The United States Geological Survey said a strong earthquake struck just before noon in the sea in virtually the same place where the magnitude 8.9 quake on Friday unleashed one of the greatest disasters Japan has witnessed — a 23-foot (7-meter) tsunami that washed far inland over fields and smashed towns.
Saturday's magnitude 6.8 quake was followed by a series of temblors originating from the same area, the USGS said. It was not immediately known whether the new quakes caused any more damage. All were part of the more than 125 aftershocks since Friday's massive quake, the strongest to hit Japan since officials began keeping records in the late 1800s.
It ranked as the fifth-largest earthquake in the world since 1900 and was nearly 8,000 times stronger than one that devastated Christchurch, New Zealand, last month, scientists said.
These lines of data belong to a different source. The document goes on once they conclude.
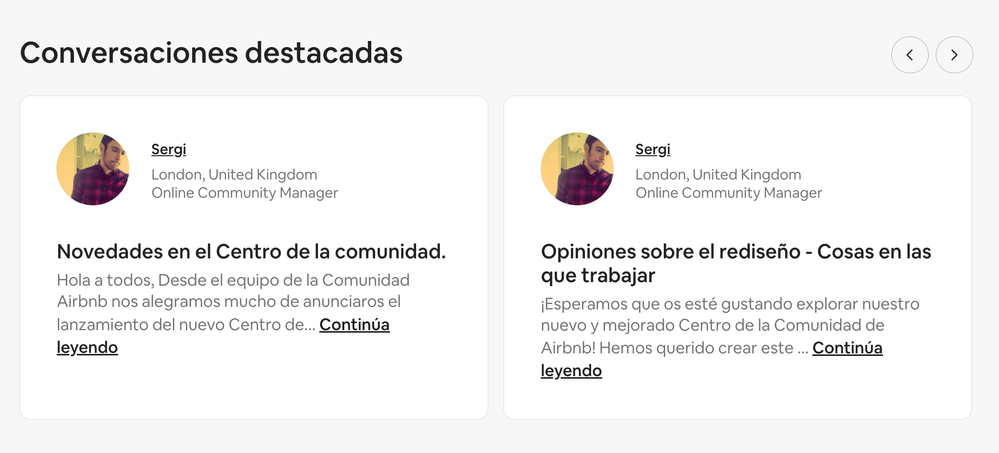
Task: Click the previous carousel arrow button
Action: pyautogui.click(x=909, y=55)
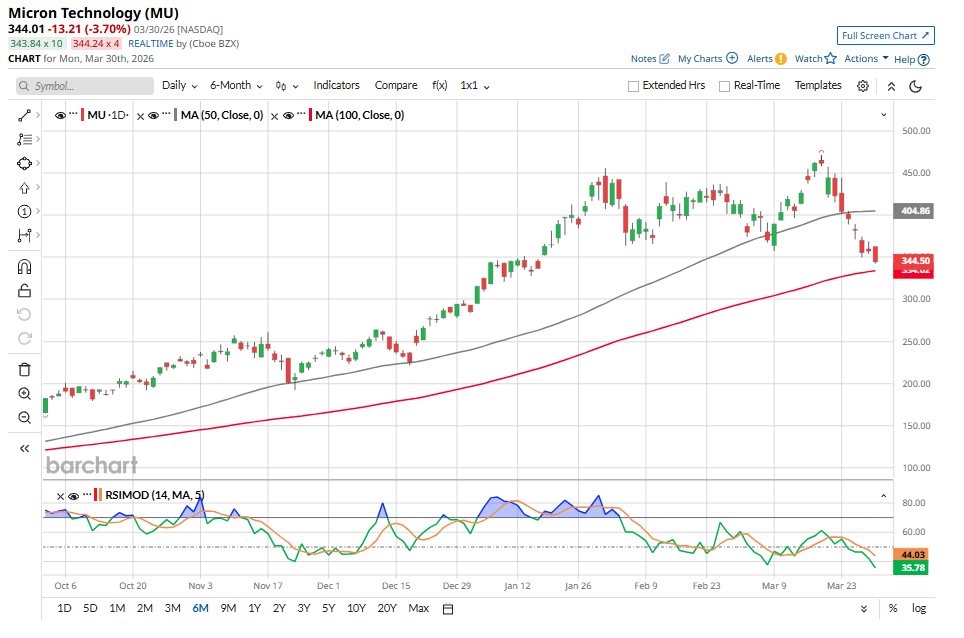
Task: Tick the Real-Time checkbox
Action: coord(724,86)
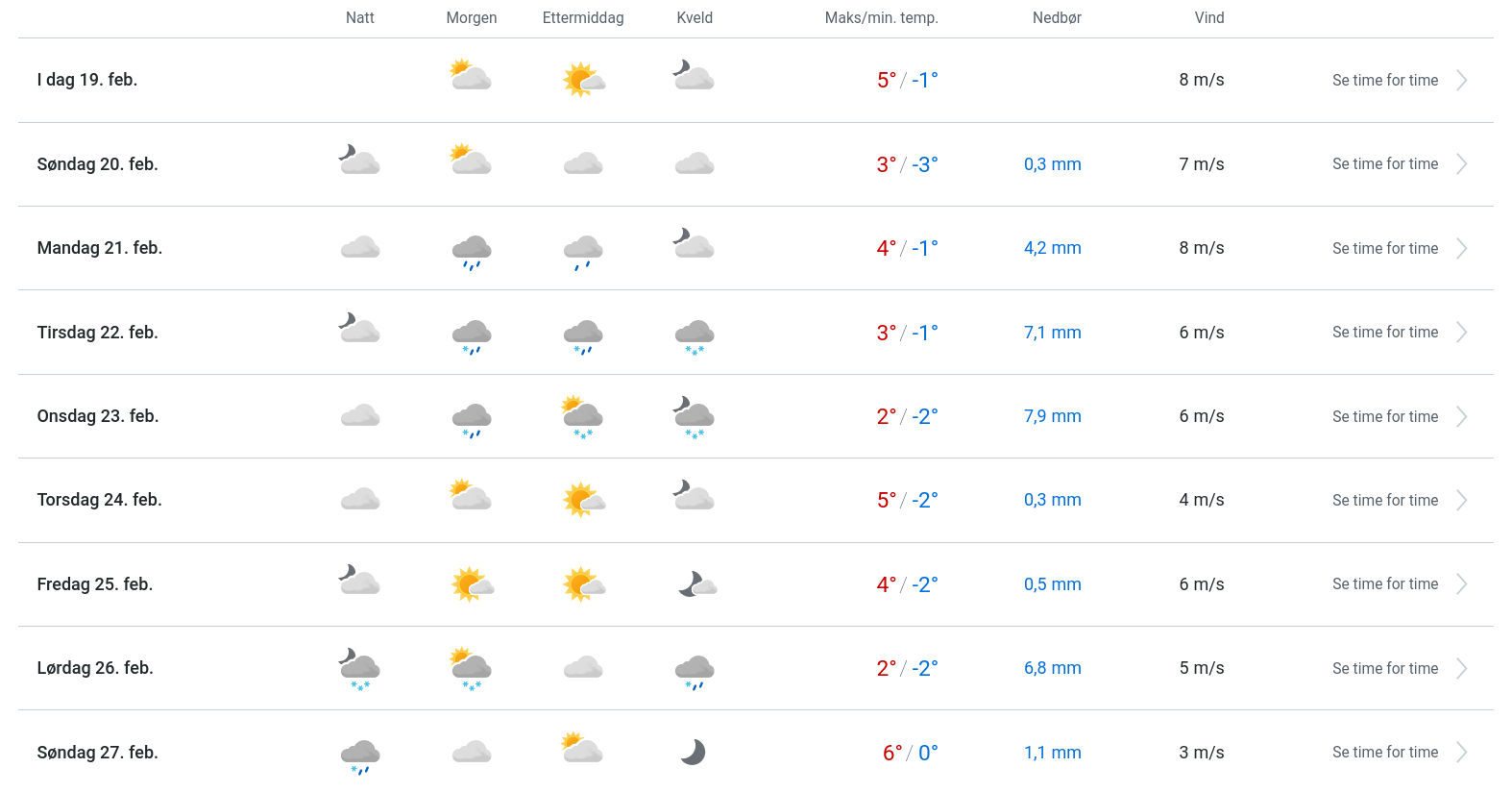This screenshot has width=1512, height=793.
Task: Click Friday's evening moon with cloud icon
Action: [696, 583]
The official death toll stood at 413, while 784 people were missing and 1,128 injured. In addition, police said between 200 and 300 bodies were found along the coast in Sendai, the biggest city in the area of the quake's epicenter. An untold number of bodies were also believed to be lying in the rubble and debris. Rescue workers had yet to reach the hardest-hit areas.
"The flood came in from behind the store and swept around both sides. Cars were flowing right by," said Wakio Fushima, who owns a convenience store in this northern coastal city of 1.02 million people, 80 miles (125 kilometers) from the quake's epicenter.
Smashed cars and small airplanes were jumbled up against buildings near the local airport, several miles (kilometers) from the shore. Felled trees and wooden debris lay everywhere as rescue workers coasted on boats through murky waters around flooded structures, nosing their way through a sea of detritus.
"The tsunami was unbelievably fast. Smaller cars were being swept around me and all I could do was sit in my truck," said truck driver Koichi Takairin, 34, who was pinned in his four-ton vehicle and later escaped to a community center.
His rig ruined, he joined the steady flow of mud-spattered survivors who walked along the road away from the sea and back into city. Smoke from at least one large fire could be seen in the distance.
But basic commodities were at a premium. Hundreds lined up outside of supermarkets, and gas stations were swamped with cars. The situation was similar in scores of other towns and cities along the 1,300-mile-long (2,100-kilometer-long) eastern coastline hit by the tsunami.